Thursday, 21 October 2021

Joint Oireachtas Committee on Transport, Tourism and Sport

Scrutiny of EU Legislative Proposals

Photo of Darren O'RourkeDarren O'Rourke (Meath East, Sinn Fein) | Oireachtas source

I thank the witnesses. I am also a member of the Joint Committee on Environment and Climate Action, which met on this and came to the conclusion that there was a need for a reasoned opinion on behalf of the committee and I am of the same opinion in regard to this. It is a significant package and it has major implications for policy here. I would question about subsidiary and the control that we have in Ireland versus the control at European level. What is the status the package and the timeline for it? At what stage are the ongoing negotiations in the process towards the adoption of the package, if that is where we are going with it? I also have questions on the opportunity, as the Department sees it, to become a leader in the hydrogen space. Other countries have a hydrogen strategy. We have a suite of measures in these proposals to be used as levers to nudge sectors in a certain direction. A key part of that is the development of alternative fuels. Who wants to take a question on the opportunity to advance research and innovation and be a leader in the development of those alternative fuels? That is particularly relevant for aviation. As Mr. Burke identified in his opening statement, there is an opportunity for Ireland to be leader in that space and to play a big role.

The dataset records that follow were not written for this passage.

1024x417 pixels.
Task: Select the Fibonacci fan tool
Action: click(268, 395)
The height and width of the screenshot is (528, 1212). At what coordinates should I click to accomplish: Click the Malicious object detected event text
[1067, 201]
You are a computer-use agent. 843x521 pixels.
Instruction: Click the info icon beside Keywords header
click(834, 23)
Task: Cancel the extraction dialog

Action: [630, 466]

For those working in the fishing sector, and I know there is an element of the scale of the fishing operation that people run, is this not just another punitive measure that is being introduced in an industry that is already under serious pressure, in an Irish context, at least? What is going to happen to the sector in that intervening period? Will additional levies, burdens and costs just be heaped on it?

There seems to be a concerning contradiction around the piece on LNG. We have outlined our policy position in Ireland on LNG. This proposal seems to be saying the opposite in stating that there is opportunity there to use it and an appropriate infrastructure for the sector. How do we square the direction of travel at a European level with that here in Ireland?

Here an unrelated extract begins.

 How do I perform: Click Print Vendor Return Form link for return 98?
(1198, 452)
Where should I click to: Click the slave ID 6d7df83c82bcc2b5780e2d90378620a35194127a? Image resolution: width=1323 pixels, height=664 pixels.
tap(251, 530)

On the issue of electric vehicles, EVs, a change was made to the EV support scheme in recent days. It maps out further changes in that regard up to 2030. Are the witnesses aware of the reasoning behind the decision to introduce those changes at such short notice, and the degree to which the impact on people who had committed to purchasing EVs was taken into account? I have heard directly from taxi drivers who are going to be out of pocket because the vehicles will not arrive before the end of the year and they do not cost over €60,000. Where did the €60,000 threshold figure come from? Apologies; I did not address my questions to any witness in particular.